DOCUMENT PASSAGE -

.....

I'm of two minds about this.

As a standards developer (simulations of communications stuff), I agree with wanting to encourage well formed XML. I know that RSS/Atom standards exist for a reason--to allow everyone to communicate *information*, not just data.

As a reader and feeddemon customer, I'm not happy about this. If you want to encourage well formed feeds, alert the user ("The entered feed does not conform with xml, click here to generate a message to the feed owner") and then allow the *user* to make the choice if they want to continue. I'm not "lazy", but don't penalize me by not *allowing* me to read a feed if they don't comply. Bug the feed owners/developers, *not*, I repeat, *not* the readers/users.

If product a only supports a subset of feeds, and product b supports a superset, which product am I, the user going to invest my $$ in? It has *nothing* to do with laziness on the part of the users.

Nick,

As a paying feed demon customer I fully support your intention to only support well-formed atom feeds. Tightening up RSS support would be good too, however I fear the horse may have left the gate here. The visual cue is a good idea, there's some browser on the Mac which does the same thing with invalid HTML.

Ideally, if there's an error parsing an Atom feed, FeedDemon would display a sufficiently detailed error message that the content producers could use it to fix their feeds.

re: "Ideally, if there's an error parsing an Atom feed, FeedDemon would display a sufficiently detailed error message that the content producers could use it to fix their feeds."

No, ideally, if there's an error parsing an Atom feed, FeedDemon would display a sufficiently detailed error message that the content producers could use it to fix their feeds... and then FeedDemon would display as much of the feed as possible because 99.99% of your paying customers don't give a rat's ass about this nerdy XML thing y'all keep bickering about, and they probably don't appreciate being treated as guinea pigs in this political ratfight.

.....

GIVEN INSTRUCTION -
Change "visual cue" to "visual indicator" in the forum thread on feed validation, then write out that thread starting at "If product a" and ending at "with invalid HTML.". The forum thread on feed validation can be handled without the material.

DATA BLOCK -
.....

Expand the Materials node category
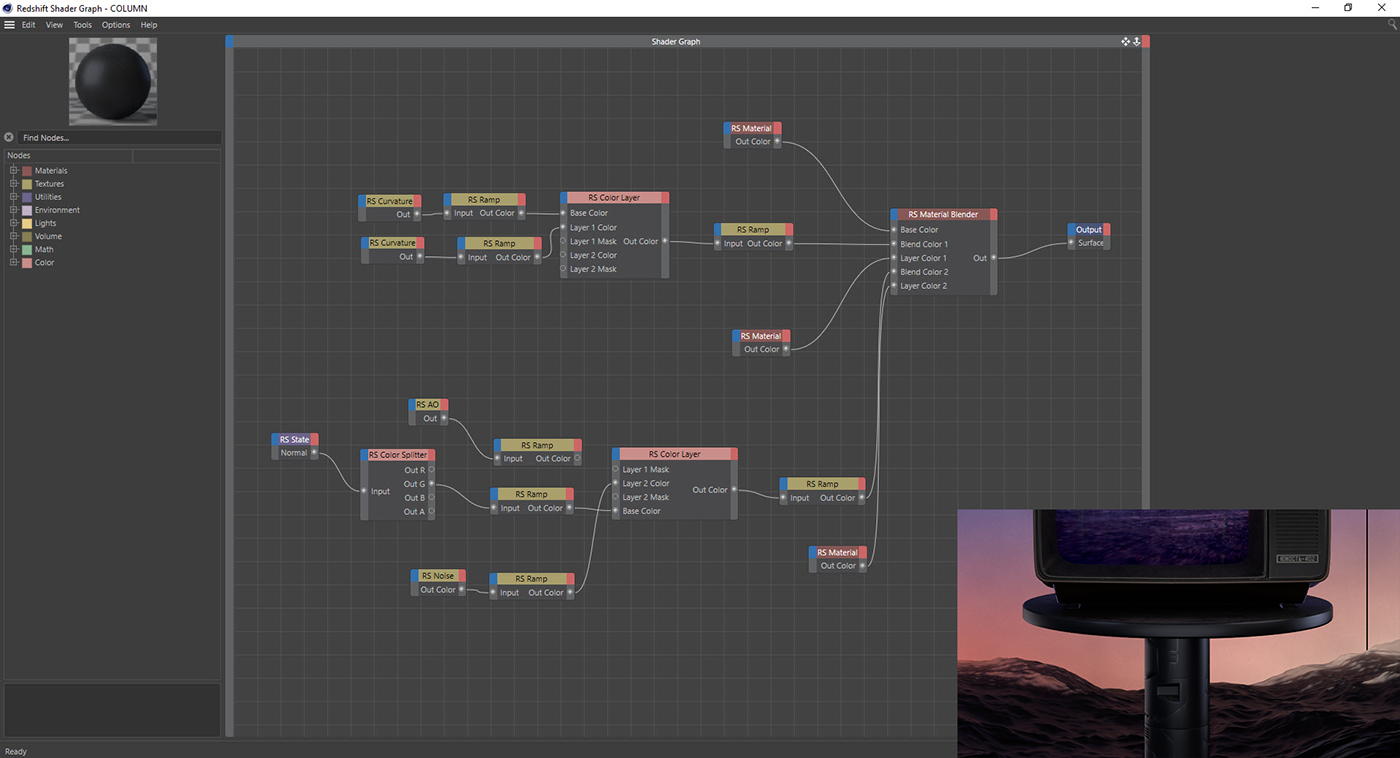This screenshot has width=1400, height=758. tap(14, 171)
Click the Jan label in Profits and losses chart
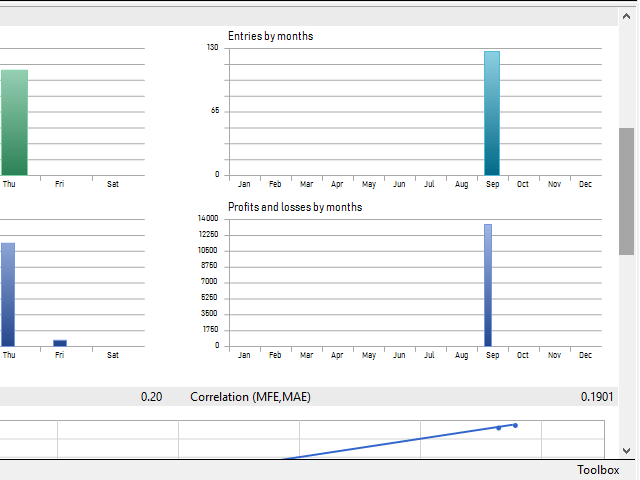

.....

WRITTEN SOLUTION -
If product a only supports a subset of feeds, and product b supports a superset, which product am I, the user going to invest my $$ in? It has *nothing* to do with laziness on the part of the users.

Nick,

As a paying feed demon customer I fully support your intention to only support well-formed atom feeds. Tightening up RSS support would be good too, however I fear the horse may have left the gate here. The visual indicator is a good idea, there's some browser on the Mac which does the same thing with invalid HTML.